* Directions:
Can you copy out the entries word for word, from the line containing "You are a GUI" through the line containing "pyautogui.click(x=1627, y=680)", with nothing else included?

* Input material:
--- start ---

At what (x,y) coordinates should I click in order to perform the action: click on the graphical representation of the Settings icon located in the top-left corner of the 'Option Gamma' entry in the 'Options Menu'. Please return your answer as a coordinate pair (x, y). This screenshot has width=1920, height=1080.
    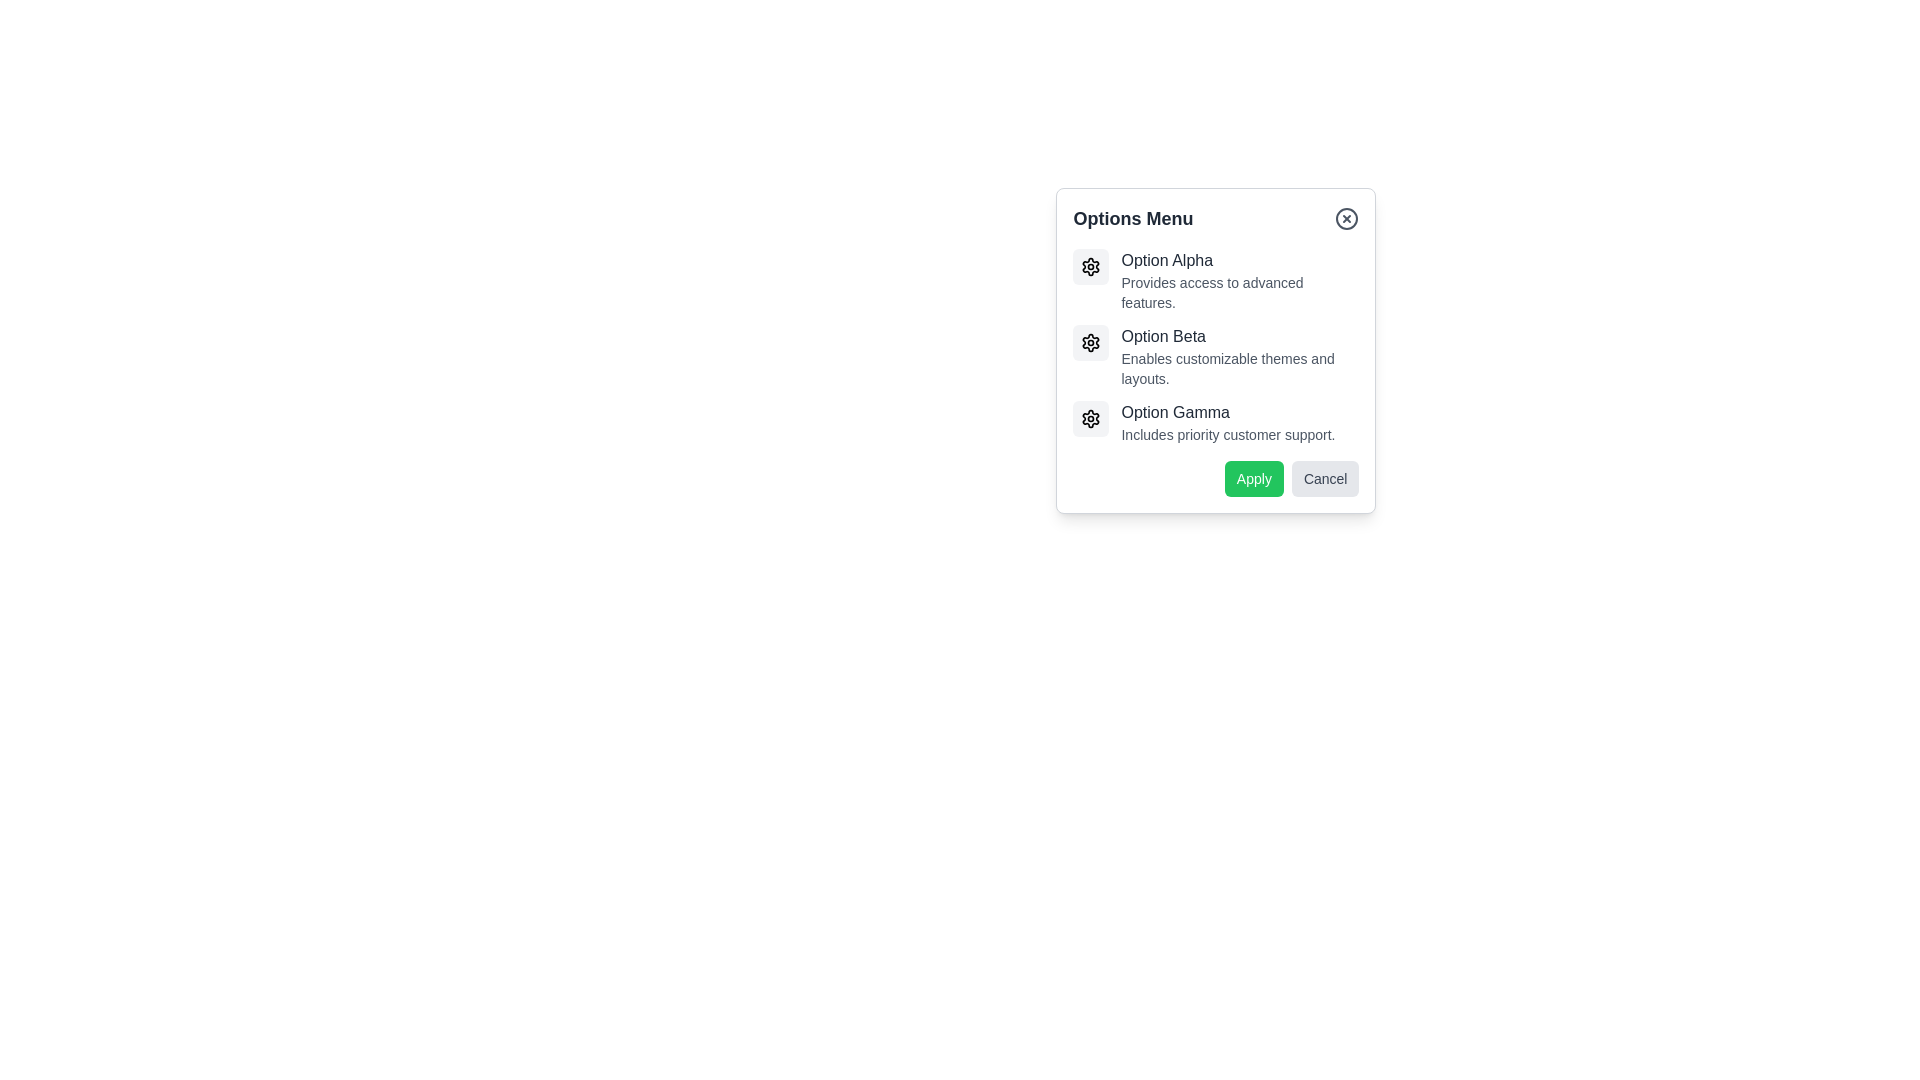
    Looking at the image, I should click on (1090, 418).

--- end ---
--- start ---

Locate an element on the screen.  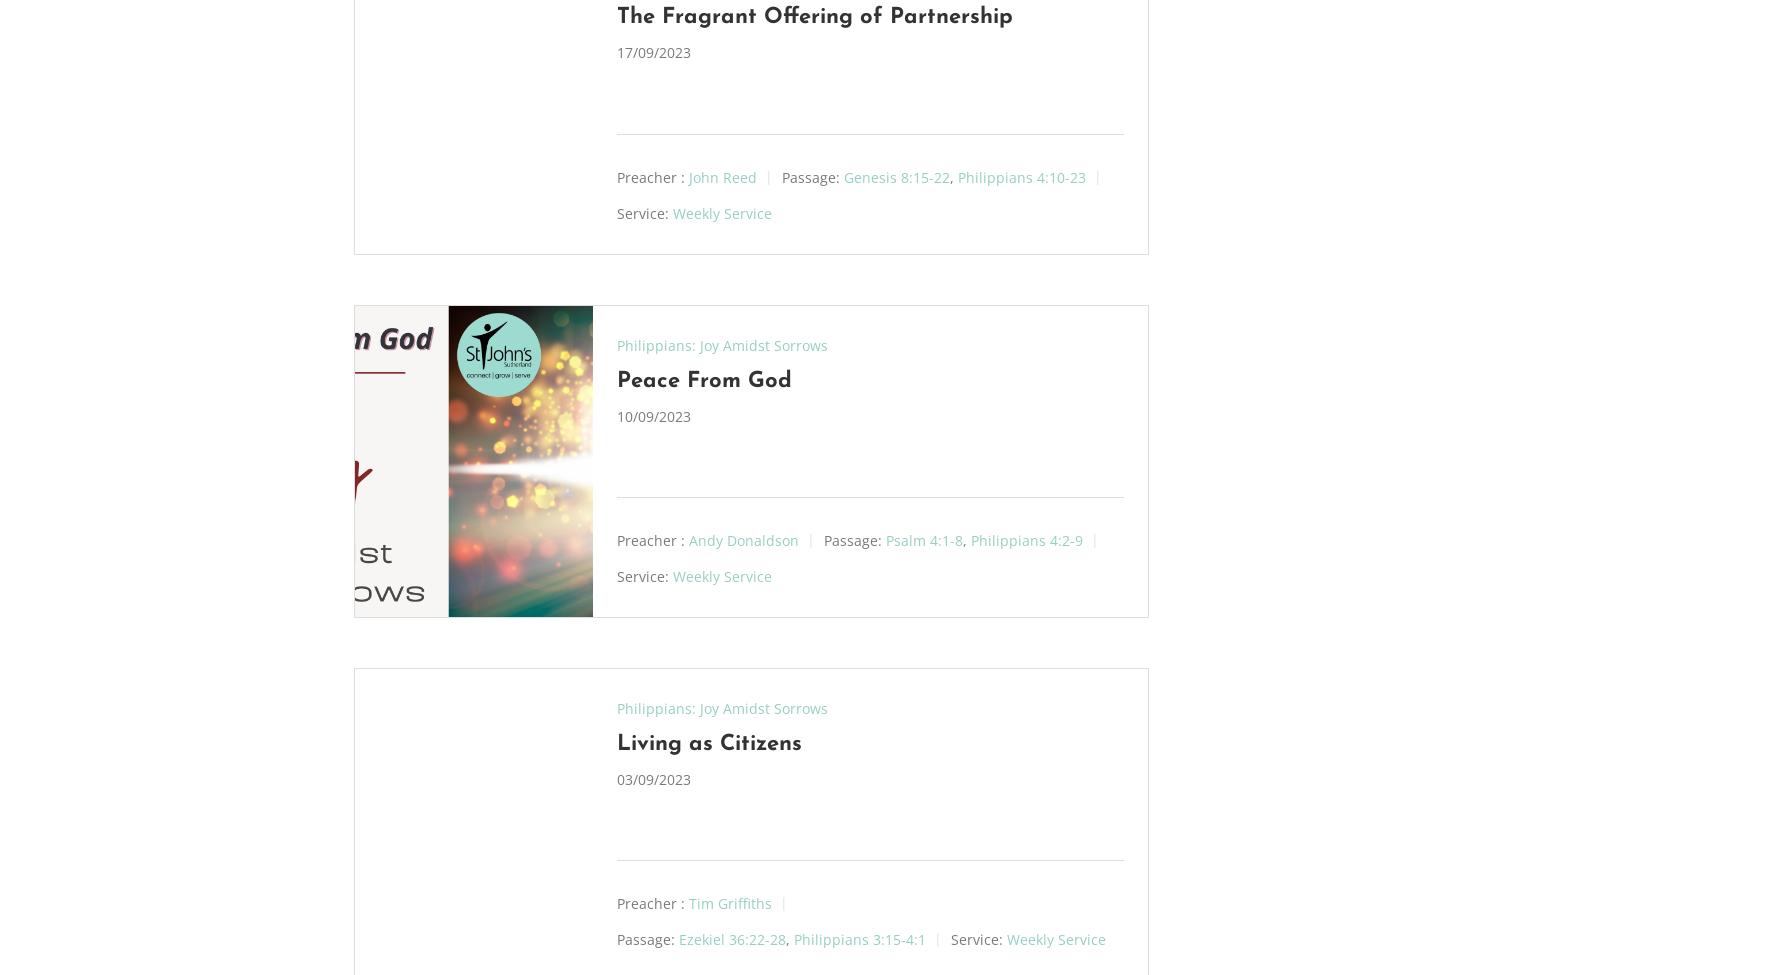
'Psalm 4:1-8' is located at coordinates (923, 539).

--- end ---
--- start ---

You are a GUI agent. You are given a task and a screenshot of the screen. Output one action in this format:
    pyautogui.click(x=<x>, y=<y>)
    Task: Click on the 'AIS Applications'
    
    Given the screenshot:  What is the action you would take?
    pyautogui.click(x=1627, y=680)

--- end ---

* Answer to this problem:
You are a GUI agent. You are given a task and a screenshot of the screen. Output one action in this format:
    pyautogui.click(x=<x>, y=<y>)
    Task: Click on the 'AIS Applications'
    
    Given the screenshot:  What is the action you would take?
    pyautogui.click(x=1627, y=680)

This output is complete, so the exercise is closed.